## Deine Aufgabe:
Gib nur den Abschnitt von der Zeile mit „Task: Open the SQL databases sidebar icon“ bis einschließlich der Zeile mit „Action: click(x=25, y=400)“ vollständig wieder und skaliere dabei allein die Koordinaten in den Antworten mit dem Faktor 0,85, auf ganze Zahlen gerundet (bei ,5 aufrunden). Die Bilder lässt du in deiner Antwort weg.

## Die Einträge:
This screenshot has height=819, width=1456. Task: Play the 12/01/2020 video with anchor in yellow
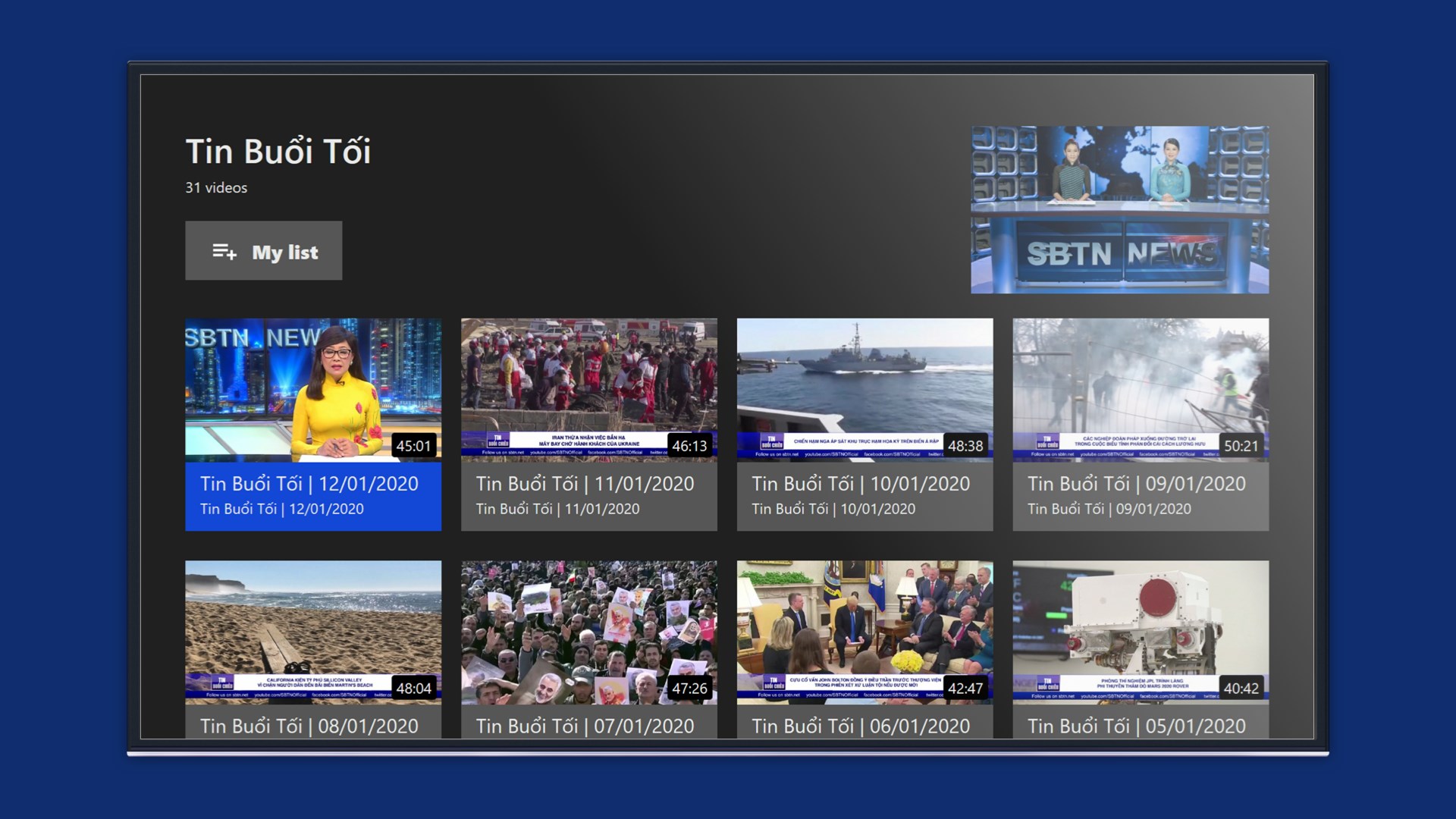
==
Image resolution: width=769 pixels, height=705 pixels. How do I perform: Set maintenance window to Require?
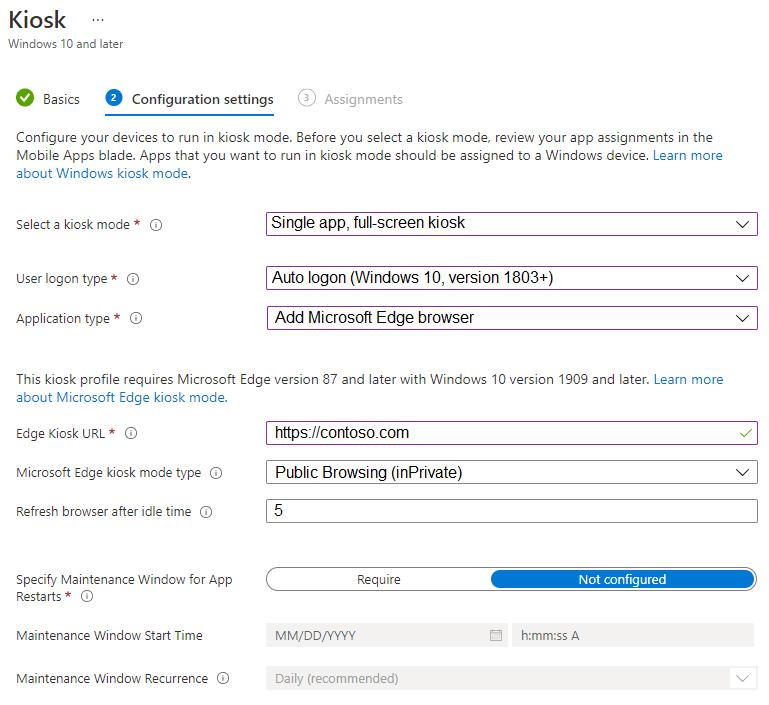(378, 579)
==
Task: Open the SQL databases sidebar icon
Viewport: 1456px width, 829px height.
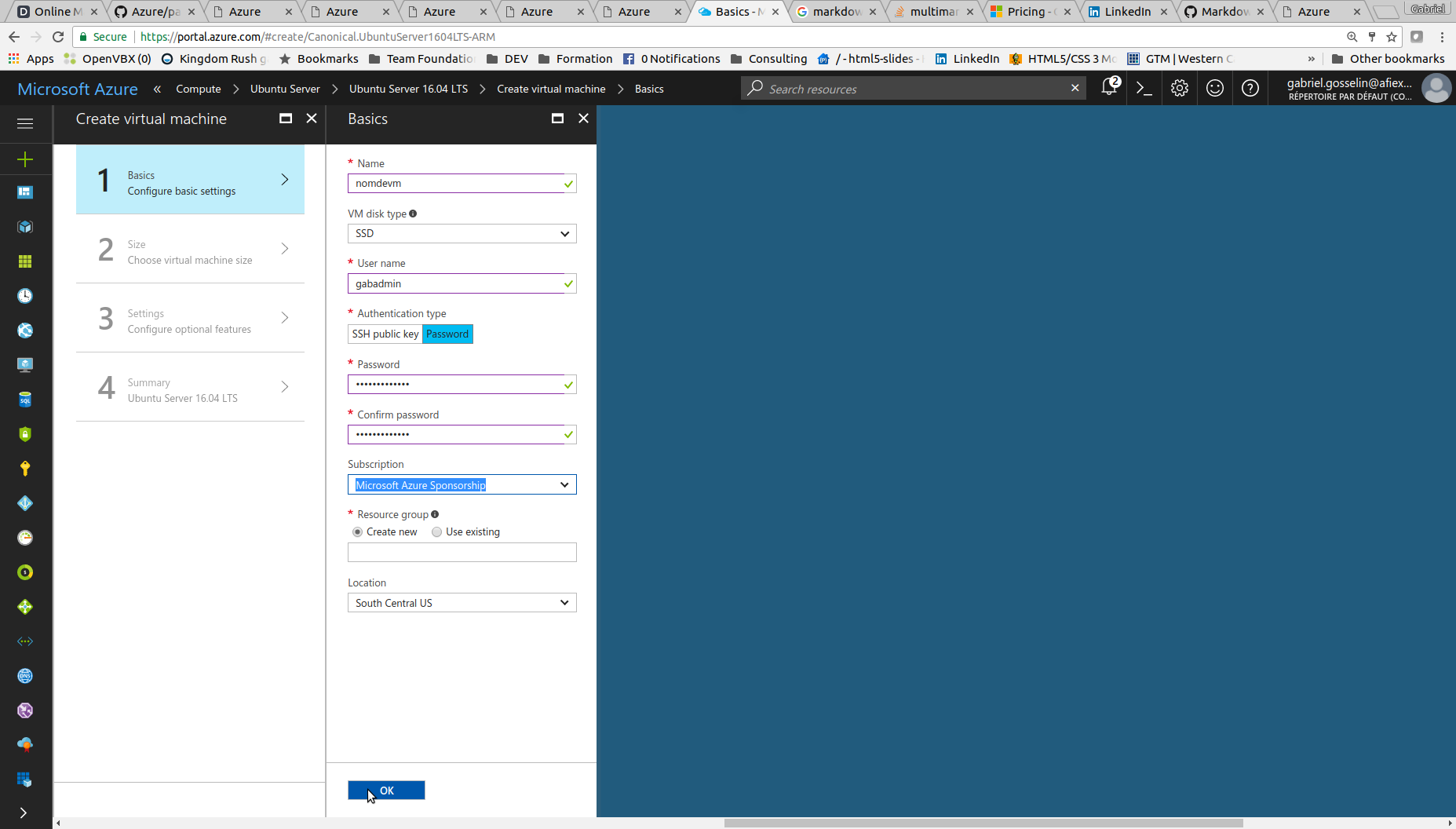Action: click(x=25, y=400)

## Lösung folgt:
Task: Open the SQL databases sidebar icon
Viewport: 1456px width, 829px height.
Action: click(x=21, y=340)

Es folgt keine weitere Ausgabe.